426137_10151420857978972_1535525799_n.jpg

Having been exposed to the difficulties of the orphaned foals of "nurse mares’ we decided we would raise our orphan by hand rather than pay for the use of a nursing mare.

However we did let it be known that if anyone had a mare who had lost her own foal we would love for our orphan to have a “normal” mother if possible.

Funnily enough, one of our own mares found in really interesting watching us play with and feed our orphan - she hung at the fence calling to him and while she didn’t have any milk she really did want him to suckle.

The medication - domperidone (a drug first discovered for the treatment of parkinson’s disease I think) was given to us by the vet because it was out of date but we couldn’t find any more in the State.
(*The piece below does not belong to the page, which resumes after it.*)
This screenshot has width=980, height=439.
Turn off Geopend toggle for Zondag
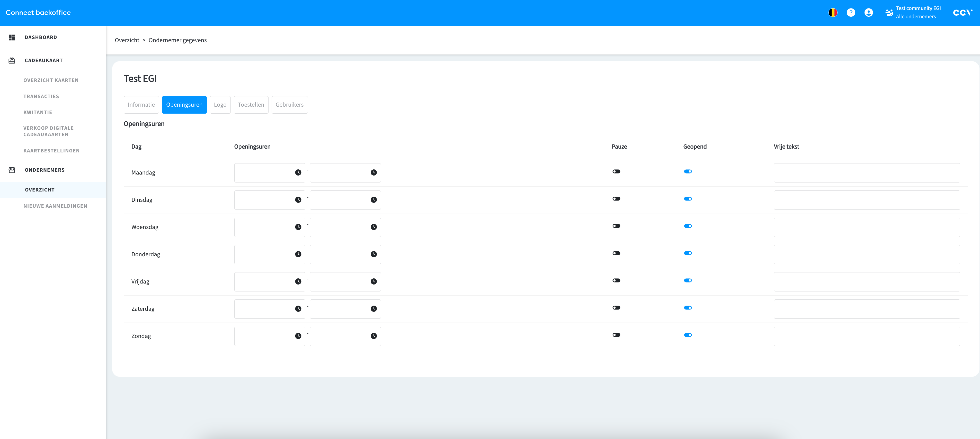click(x=687, y=335)
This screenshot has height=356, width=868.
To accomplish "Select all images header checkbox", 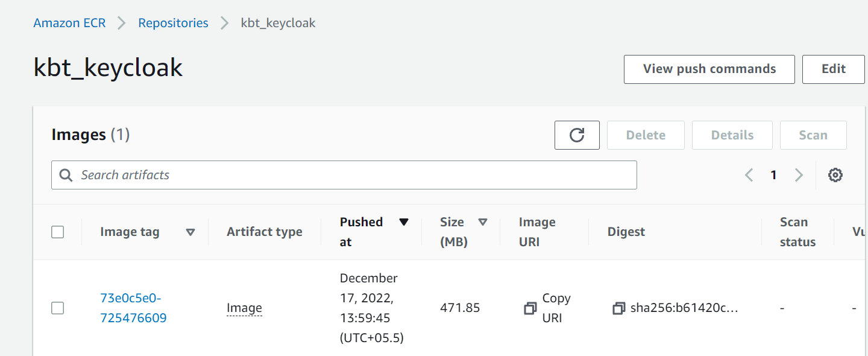I will point(58,232).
She had 10 doses over 5 days and it worked a treat. After another week she was fully feeding the foal and we stopped supplementing him (which the little porker hated) :slight_smile:

We made a little video

https://www.youtube.com/watch?v=6myoweqVs2o

My now 7 year old gelding was bottled raised. I didn’t have to teach him to be a horse as I had a wonderfully gentle babysitter. His vice is nipping at hands so I had to teach h this was not acceptable towards humans. He integrated into the herd and they taught him proper horse behavior. To this day, he. Gets no treats and I warn visitors of this policy and why.

Skinning a foal is just not a common practice.